Speaking to Bolingbroke banish’d for six years.
The sullen passage of thy weary steps
Esteem a foil, wherein thou art to set
The precious jewel of thy home-return.
Richard II. act 1. sc. 6.
Again,
Here is a letter, lady,
And every word in it a gaping wound
Issuing life-blood.
Merchant of Venice, act 3. sc. 3.
The following metaphor is strained beyond all endurance. Timur-bec, known to us by the name of Tamarlane the Great, writes to Bajazet Emperor of the Ottomans in the following terms.
Where is the monarch who dares resist us? where is the potentate who doth not glory in being numbered among our attendants? As for thee, descended from a Turcoman sailor, since the vessel of thy unbounded ambition hath been wreck’d in the gulf of thy self-love, it would be proper, that thou shouldst take in the sails of thy temerity, and cast the anchor of repentance in the port of sincerity and justice, which is the port of safety; lest the tempest of our vengeance make thee perish in the sea of the punishment thou deservest.
Such strained figures, it is observable, are not unfrequent in the first dawn of refinement. The mind in a new enjoyment knows no bounds, and is generally carried to excess, till experience discover the just medium.

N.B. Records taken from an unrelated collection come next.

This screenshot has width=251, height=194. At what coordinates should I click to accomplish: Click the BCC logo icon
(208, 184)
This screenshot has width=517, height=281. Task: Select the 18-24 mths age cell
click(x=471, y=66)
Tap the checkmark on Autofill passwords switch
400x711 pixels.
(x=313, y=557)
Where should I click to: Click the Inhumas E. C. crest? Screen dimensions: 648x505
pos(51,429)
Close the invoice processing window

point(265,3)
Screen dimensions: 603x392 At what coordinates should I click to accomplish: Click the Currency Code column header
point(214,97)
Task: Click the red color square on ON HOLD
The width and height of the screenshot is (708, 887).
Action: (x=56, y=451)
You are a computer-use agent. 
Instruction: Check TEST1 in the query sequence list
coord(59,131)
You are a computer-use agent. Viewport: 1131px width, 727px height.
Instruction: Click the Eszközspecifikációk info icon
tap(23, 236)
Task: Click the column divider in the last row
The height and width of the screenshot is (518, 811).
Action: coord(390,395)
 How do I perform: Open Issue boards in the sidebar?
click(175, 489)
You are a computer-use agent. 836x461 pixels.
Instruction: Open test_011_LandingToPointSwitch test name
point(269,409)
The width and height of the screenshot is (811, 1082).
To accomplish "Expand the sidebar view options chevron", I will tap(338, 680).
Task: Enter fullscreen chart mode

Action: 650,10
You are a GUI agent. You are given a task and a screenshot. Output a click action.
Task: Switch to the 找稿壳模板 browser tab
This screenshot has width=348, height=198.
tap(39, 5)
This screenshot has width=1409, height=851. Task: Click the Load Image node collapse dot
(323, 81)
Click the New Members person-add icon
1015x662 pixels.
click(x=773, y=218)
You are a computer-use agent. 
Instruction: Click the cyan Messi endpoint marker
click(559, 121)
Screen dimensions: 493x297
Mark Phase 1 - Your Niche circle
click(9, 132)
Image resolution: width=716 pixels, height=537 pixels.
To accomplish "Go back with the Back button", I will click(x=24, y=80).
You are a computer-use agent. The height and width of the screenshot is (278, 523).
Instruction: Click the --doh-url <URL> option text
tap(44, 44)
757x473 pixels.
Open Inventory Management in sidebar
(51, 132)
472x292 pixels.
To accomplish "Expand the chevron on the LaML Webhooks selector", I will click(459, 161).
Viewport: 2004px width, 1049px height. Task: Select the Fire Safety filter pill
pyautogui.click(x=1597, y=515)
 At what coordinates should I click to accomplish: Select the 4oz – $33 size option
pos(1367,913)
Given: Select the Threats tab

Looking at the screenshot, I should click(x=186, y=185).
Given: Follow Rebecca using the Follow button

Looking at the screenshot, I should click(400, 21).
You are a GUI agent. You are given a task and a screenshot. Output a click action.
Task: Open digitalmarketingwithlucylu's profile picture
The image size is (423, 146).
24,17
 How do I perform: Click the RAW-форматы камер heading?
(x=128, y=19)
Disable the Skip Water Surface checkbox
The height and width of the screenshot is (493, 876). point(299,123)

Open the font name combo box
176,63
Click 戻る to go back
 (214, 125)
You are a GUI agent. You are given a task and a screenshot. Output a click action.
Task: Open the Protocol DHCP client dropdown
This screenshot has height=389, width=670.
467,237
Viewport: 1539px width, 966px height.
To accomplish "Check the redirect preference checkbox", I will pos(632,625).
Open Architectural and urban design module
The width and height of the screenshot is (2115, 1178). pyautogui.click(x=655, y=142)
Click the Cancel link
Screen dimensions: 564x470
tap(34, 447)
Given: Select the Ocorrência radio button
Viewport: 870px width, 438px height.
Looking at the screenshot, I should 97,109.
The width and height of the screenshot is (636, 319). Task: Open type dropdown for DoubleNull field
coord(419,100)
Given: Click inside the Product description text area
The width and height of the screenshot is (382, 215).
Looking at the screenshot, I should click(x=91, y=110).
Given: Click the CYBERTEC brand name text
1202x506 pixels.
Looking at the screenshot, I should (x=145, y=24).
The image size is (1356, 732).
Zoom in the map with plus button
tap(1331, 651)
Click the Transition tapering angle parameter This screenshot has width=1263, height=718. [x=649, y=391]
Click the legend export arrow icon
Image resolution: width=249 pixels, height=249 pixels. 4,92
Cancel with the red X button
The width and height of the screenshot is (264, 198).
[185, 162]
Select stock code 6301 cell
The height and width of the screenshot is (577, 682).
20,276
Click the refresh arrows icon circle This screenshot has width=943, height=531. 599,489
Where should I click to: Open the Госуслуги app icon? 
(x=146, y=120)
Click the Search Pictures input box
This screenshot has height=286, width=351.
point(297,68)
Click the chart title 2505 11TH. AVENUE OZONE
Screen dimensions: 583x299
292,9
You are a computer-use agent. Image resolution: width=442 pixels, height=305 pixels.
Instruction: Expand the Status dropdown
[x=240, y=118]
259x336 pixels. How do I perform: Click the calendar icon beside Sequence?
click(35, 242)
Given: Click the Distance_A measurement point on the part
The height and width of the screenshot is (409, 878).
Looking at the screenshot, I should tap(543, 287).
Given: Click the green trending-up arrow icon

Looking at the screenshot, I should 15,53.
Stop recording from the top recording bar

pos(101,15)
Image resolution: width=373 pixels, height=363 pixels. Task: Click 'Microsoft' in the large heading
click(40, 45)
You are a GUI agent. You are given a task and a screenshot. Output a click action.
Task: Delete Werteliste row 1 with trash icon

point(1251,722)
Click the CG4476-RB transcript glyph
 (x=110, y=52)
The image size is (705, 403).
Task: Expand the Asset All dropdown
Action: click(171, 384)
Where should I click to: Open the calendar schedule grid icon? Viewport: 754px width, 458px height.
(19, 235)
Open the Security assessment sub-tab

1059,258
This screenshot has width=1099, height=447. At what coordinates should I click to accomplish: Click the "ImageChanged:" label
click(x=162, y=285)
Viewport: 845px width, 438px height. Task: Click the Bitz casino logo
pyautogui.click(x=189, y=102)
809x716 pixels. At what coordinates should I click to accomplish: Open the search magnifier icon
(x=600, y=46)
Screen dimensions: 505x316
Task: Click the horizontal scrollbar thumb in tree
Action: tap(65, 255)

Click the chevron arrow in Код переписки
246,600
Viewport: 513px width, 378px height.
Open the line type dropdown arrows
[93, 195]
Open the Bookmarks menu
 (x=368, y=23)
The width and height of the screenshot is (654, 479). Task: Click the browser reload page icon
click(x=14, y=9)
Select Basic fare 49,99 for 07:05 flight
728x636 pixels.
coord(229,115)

Secondly, whatever resemblance subjects may have, it is wrong to put one for another if they bear no mutual proportion. Where a very high and a very low subject are compared, the simile takes on an air of burlesk; and the same will be the effect, where the one is imagined to be the other, as in a metaphor, or made to represent the other, as in an allegory.
Thirdly, these figures, a metaphor in particular, ought not to be extended to a great length, nor be crowded with many minute circumstances; for in that case it is scarcely possible to avoid obscurity. It is difficult, during any course of time, to support a lively image of one thing being another. A metaphor drawn out to any length, instead of illustrating or enlivening the principal subject, becomes disagreeable by overstraining the mind. Cowley is extremely licentious in this way. Take the following instance:
Great, and wise conqu’ror, who where-e’er
Thou com’st, dost fortify, and settle there!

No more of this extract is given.